I told a Democratic friend of mine Democratic mayoral candidate Melina Kennedy and the Marion County Democrats would be foolish if they didn't include Andrews on their slate of four at-large candidates. My friend, who also respects Andrews a lot, doubted she would be slated because of the push for diversity among the at-large council candidates, the perception by some Democrats she is a Republican and her lack of participation in enough party events and activities in the past compared to other declared candidates. I guess some people confuse having a depth of knowledge on the issues as being too much of a bad thing in the Democratic Party. Knowledgeable people are more difficult to control. The friend said the Democrats would welcome Andrews running for the open seat in her district, which is currently represented by Bob Cochrum. Of course, that district is so Republican it would be an exercise in futility to run as a Democrat for that seat.
Even if she is not slated, Andrews will have an advantage many other candidates will not have in that her last name begins with the letter "A". In Indiana, people are placed on the ballot in alphabetical order, a rule people like myself whose last name begins with a "W" finds unfair. If there is a crowded field of candidates, being first on the ballot has its advantages. As of today, however, Andrews' name will not appear first. Zach Adamson, an openly gay salon owner, would earn the top spot. He is expected to be slated in keeping with the Democratic Party's diversity effort. Joanne Sanders, the only current Democratic at-large councilor, is seeking re-election and will be re-slated; the other two slots are expected to be awarded to African-American candidates. Some are hoping Vop Osili, the party's candidate for Secretary of State in this past election, will agree to run for one of those two spots. You may recall in 2007 three of the Democratic Party's at-large candidates were African-American.
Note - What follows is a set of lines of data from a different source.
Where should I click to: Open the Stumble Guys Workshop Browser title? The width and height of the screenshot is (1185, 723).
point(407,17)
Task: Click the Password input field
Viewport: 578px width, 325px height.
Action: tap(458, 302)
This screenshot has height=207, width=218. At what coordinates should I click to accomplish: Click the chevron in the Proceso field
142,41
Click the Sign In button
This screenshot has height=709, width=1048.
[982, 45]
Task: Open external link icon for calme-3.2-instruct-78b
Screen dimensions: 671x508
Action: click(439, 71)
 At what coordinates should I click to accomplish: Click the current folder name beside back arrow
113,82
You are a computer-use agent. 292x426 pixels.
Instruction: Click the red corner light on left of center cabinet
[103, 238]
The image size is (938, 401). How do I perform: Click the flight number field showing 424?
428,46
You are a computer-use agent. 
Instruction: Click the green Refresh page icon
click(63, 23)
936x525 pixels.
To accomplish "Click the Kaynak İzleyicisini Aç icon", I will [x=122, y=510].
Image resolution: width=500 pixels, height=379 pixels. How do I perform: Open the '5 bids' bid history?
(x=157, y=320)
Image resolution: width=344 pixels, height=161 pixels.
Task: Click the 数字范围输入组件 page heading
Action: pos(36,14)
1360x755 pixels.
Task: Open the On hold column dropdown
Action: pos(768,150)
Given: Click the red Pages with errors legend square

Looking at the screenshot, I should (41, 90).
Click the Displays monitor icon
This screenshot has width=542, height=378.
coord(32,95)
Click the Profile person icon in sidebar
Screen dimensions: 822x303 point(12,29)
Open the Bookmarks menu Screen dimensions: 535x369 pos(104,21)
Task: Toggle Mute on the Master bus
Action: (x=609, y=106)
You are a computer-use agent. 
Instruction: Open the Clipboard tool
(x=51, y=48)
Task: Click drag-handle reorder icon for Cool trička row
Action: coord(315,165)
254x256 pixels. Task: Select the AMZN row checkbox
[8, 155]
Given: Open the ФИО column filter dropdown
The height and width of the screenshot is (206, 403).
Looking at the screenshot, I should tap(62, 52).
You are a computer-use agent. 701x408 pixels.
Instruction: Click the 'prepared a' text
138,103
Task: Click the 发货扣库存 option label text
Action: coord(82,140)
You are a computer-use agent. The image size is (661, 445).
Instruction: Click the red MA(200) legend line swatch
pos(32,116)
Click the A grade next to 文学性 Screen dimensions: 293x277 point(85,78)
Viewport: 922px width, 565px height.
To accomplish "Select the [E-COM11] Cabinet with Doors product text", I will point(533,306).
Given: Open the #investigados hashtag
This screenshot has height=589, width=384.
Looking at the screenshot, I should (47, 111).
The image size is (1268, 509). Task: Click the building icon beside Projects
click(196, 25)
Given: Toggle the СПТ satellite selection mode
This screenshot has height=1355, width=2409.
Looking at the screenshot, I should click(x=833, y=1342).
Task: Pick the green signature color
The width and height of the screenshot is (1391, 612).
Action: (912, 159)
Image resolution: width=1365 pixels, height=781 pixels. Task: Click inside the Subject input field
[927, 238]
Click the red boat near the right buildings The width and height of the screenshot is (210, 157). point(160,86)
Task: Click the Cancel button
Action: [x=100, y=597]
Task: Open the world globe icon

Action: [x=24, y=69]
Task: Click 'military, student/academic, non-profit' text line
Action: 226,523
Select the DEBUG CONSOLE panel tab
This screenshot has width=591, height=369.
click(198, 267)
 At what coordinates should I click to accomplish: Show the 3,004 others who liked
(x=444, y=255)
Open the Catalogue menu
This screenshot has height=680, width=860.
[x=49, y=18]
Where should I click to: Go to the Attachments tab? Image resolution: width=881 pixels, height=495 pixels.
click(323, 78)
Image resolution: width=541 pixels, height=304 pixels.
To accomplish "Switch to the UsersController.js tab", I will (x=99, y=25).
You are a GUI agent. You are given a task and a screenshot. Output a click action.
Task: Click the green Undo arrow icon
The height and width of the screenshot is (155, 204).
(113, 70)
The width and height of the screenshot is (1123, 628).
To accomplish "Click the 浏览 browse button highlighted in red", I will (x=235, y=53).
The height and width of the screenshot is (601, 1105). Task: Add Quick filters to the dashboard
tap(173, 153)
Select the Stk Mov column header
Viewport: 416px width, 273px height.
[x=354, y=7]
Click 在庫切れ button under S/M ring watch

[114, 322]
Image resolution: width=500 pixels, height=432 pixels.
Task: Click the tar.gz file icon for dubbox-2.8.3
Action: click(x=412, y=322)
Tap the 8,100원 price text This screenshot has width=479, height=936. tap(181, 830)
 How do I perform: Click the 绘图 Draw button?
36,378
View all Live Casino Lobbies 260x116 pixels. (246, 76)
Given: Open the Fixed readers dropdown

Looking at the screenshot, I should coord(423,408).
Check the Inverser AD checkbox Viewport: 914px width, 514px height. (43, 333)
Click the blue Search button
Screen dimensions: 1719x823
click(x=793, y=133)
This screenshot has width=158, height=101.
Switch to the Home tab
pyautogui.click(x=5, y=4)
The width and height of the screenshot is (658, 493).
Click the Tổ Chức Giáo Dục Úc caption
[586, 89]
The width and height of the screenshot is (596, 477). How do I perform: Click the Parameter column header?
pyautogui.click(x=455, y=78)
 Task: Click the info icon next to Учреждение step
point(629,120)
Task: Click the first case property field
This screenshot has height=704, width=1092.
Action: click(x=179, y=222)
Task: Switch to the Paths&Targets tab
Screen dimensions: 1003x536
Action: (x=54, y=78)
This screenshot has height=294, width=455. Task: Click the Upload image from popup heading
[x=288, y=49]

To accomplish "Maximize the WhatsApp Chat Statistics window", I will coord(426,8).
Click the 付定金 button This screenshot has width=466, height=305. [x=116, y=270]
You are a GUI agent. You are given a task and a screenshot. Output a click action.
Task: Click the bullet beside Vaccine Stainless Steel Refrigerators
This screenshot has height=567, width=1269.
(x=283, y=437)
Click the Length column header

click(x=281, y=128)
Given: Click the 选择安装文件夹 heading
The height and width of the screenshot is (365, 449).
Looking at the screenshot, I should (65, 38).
As an elected Republican precinct committeeperson, I can't help but observe there is so much more interest in general on the Democratic side in the council races. The Republican Party has zero outreach efforts. It has alienated most of the base that made its 2007 municipal election wins possible. While some of the Democratic candidates have been out raising money and reaching out to voters for the past year, the Republicans currently sitting on the council, except for Christine Scales, have been doing their darnedest to piss all over the people who put them in office in 2007. Pity the Republicans. Who will they find to help them in the 2011 election with that strategy? The answer is simple. It will consist of people who have government jobs, people seeking government jobs, people who have contracts or work for employers with government contracts and people who lobby for those with government contracts. In other words, the people who bothered to show up for Ballard's re-election announcement yesterday. I really think those are the only people the party cares about anymore. If you are only a member of the party for ideological reasons, you are despised. You won't be appointed to any board. Your ideas will be ignored. You may as well get lost as far as they are concerned. Favorable demographics allow the Democratic Party in Marion County to have that attitude. The Republican Party has no margin for error but you would never know it based on how the party is governed by its leaders. I guess the Republican Party would rather have the people with ideas on the outside pissing in than on the inside pissing out. That's not a winning strategy in this county. It'a also the reason the Republican Party is condemned to have a very poor caliber of candidates on the ballot in 2011 and be stung badly at the polls.